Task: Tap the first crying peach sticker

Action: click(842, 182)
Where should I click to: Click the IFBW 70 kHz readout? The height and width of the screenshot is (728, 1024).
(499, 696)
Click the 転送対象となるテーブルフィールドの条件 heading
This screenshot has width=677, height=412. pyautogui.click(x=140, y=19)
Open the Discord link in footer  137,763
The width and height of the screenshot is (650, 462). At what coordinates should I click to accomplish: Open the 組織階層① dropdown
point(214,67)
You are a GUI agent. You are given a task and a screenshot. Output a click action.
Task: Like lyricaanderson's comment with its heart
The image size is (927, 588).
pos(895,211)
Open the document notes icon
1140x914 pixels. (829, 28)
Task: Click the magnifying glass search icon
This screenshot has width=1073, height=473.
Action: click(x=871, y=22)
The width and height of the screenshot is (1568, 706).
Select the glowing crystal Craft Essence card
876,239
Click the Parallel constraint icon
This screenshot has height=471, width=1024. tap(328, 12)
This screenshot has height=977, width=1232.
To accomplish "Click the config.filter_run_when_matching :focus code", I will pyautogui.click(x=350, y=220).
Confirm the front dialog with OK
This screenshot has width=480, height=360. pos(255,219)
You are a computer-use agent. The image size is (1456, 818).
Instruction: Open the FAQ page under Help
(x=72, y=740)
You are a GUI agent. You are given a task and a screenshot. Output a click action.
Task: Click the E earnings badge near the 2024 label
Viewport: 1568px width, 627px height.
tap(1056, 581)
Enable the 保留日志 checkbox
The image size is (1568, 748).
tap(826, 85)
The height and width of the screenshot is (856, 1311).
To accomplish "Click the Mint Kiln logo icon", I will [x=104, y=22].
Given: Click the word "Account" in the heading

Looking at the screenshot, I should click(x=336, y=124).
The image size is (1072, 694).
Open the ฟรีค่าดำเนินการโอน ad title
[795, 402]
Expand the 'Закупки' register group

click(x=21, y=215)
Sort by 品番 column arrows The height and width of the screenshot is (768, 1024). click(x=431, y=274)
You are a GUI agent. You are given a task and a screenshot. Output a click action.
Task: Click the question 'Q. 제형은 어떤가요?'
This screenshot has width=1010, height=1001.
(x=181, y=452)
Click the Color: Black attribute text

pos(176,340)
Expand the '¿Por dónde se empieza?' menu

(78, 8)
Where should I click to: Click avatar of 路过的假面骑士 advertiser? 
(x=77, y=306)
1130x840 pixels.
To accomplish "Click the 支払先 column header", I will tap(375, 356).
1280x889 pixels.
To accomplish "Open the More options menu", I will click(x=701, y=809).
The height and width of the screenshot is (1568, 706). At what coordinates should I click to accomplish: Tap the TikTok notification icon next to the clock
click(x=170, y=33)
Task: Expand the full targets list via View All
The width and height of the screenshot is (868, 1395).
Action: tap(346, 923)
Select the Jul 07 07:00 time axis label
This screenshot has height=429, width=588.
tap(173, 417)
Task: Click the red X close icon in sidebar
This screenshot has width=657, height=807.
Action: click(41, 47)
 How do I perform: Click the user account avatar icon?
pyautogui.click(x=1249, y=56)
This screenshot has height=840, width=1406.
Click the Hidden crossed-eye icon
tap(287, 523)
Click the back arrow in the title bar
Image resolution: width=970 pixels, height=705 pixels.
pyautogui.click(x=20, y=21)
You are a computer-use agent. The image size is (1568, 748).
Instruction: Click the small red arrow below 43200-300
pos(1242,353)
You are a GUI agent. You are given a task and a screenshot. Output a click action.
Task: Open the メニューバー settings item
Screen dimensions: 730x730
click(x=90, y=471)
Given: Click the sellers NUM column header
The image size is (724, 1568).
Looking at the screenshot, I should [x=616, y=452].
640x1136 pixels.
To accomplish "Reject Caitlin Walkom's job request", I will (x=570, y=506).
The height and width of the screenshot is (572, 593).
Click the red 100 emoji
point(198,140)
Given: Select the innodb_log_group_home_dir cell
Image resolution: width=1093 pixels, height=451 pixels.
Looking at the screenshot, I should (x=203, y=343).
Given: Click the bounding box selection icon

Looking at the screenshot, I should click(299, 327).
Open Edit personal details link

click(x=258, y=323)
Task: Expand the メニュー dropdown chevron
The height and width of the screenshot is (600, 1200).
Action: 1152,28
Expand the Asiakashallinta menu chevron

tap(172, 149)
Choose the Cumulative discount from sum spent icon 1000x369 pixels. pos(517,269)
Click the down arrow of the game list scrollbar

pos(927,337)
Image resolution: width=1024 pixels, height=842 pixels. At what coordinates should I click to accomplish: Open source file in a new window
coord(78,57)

——

What you will do —
Transcribe all records exactly as written.

Task output —
Task: Tap the first crying peach sticker

Action: click(842, 182)
Where should I click to: Click the IFBW 70 kHz readout? The height and width of the screenshot is (728, 1024).
(499, 696)
Click the 転送対象となるテーブルフィールドの条件 heading
This screenshot has width=677, height=412. pyautogui.click(x=140, y=19)
Open the Discord link in footer  137,763
The width and height of the screenshot is (650, 462). At what coordinates should I click to accomplish: Open the 組織階層① dropdown
point(214,67)
You are a GUI agent. You are given a task and a screenshot. Output a click action.
Task: Like lyricaanderson's comment with its heart
The image size is (927, 588).
pos(895,211)
Open the document notes icon
1140x914 pixels. (829, 28)
Task: Click the magnifying glass search icon
This screenshot has width=1073, height=473.
Action: click(x=871, y=22)
The width and height of the screenshot is (1568, 706).
Select the glowing crystal Craft Essence card
876,239
Click the Parallel constraint icon
This screenshot has height=471, width=1024. tap(328, 12)
This screenshot has height=977, width=1232.
To accomplish "Click the config.filter_run_when_matching :focus code", I will pyautogui.click(x=350, y=220).
Confirm the front dialog with OK
This screenshot has width=480, height=360. pos(255,219)
You are a computer-use agent. The image size is (1456, 818).
Instruction: Open the FAQ page under Help
(x=72, y=740)
You are a GUI agent. You are given a task and a screenshot. Output a click action.
Task: Click the E earnings badge near the 2024 label
Viewport: 1568px width, 627px height.
tap(1056, 581)
Enable the 保留日志 checkbox
The image size is (1568, 748).
tap(826, 85)
The height and width of the screenshot is (856, 1311).
To accomplish "Click the Mint Kiln logo icon", I will [x=104, y=22].
Given: Click the word "Account" in the heading

Looking at the screenshot, I should click(x=336, y=124).
The image size is (1072, 694).
Open the ฟรีค่าดำเนินการโอน ad title
[795, 402]
Expand the 'Закупки' register group

click(x=21, y=215)
Sort by 品番 column arrows The height and width of the screenshot is (768, 1024). click(x=431, y=274)
You are a GUI agent. You are given a task and a screenshot. Output a click action.
Task: Click the question 'Q. 제형은 어떤가요?'
This screenshot has width=1010, height=1001.
(x=181, y=452)
Click the Color: Black attribute text

pos(176,340)
Expand the '¿Por dónde se empieza?' menu

(78, 8)
Where should I click to: Click avatar of 路过的假面骑士 advertiser? 
(x=77, y=306)
1130x840 pixels.
To accomplish "Click the 支払先 column header", I will tap(375, 356).
1280x889 pixels.
To accomplish "Open the More options menu", I will click(x=701, y=809).
The height and width of the screenshot is (1568, 706). At what coordinates should I click to accomplish: Tap the TikTok notification icon next to the clock
click(x=170, y=33)
Task: Expand the full targets list via View All
The width and height of the screenshot is (868, 1395).
Action: tap(346, 923)
Select the Jul 07 07:00 time axis label
This screenshot has height=429, width=588.
tap(173, 417)
Task: Click the red X close icon in sidebar
This screenshot has width=657, height=807.
Action: click(41, 47)
 How do I perform: Click the user account avatar icon?
pyautogui.click(x=1249, y=56)
This screenshot has height=840, width=1406.
Click the Hidden crossed-eye icon
tap(287, 523)
Click the back arrow in the title bar
Image resolution: width=970 pixels, height=705 pixels.
pyautogui.click(x=20, y=21)
You are a computer-use agent. The image size is (1568, 748).
Instruction: Click the small red arrow below 43200-300
pos(1242,353)
You are a GUI agent. You are given a task and a screenshot. Output a click action.
Task: Open the メニューバー settings item
Screen dimensions: 730x730
click(x=90, y=471)
Given: Click the sellers NUM column header
The image size is (724, 1568).
Looking at the screenshot, I should [x=616, y=452].
640x1136 pixels.
To accomplish "Reject Caitlin Walkom's job request", I will (x=570, y=506).
The height and width of the screenshot is (572, 593).
Click the red 100 emoji
point(198,140)
Given: Select the innodb_log_group_home_dir cell
Image resolution: width=1093 pixels, height=451 pixels.
Looking at the screenshot, I should (x=203, y=343).
Given: Click the bounding box selection icon

Looking at the screenshot, I should click(299, 327).
Open Edit personal details link

click(x=258, y=323)
Task: Expand the メニュー dropdown chevron
The height and width of the screenshot is (600, 1200).
Action: 1152,28
Expand the Asiakashallinta menu chevron

tap(172, 149)
Choose the Cumulative discount from sum spent icon 1000x369 pixels. pos(517,269)
Click the down arrow of the game list scrollbar

pos(927,337)
Image resolution: width=1024 pixels, height=842 pixels. At what coordinates should I click to accomplish: Open source file in a new window
coord(78,57)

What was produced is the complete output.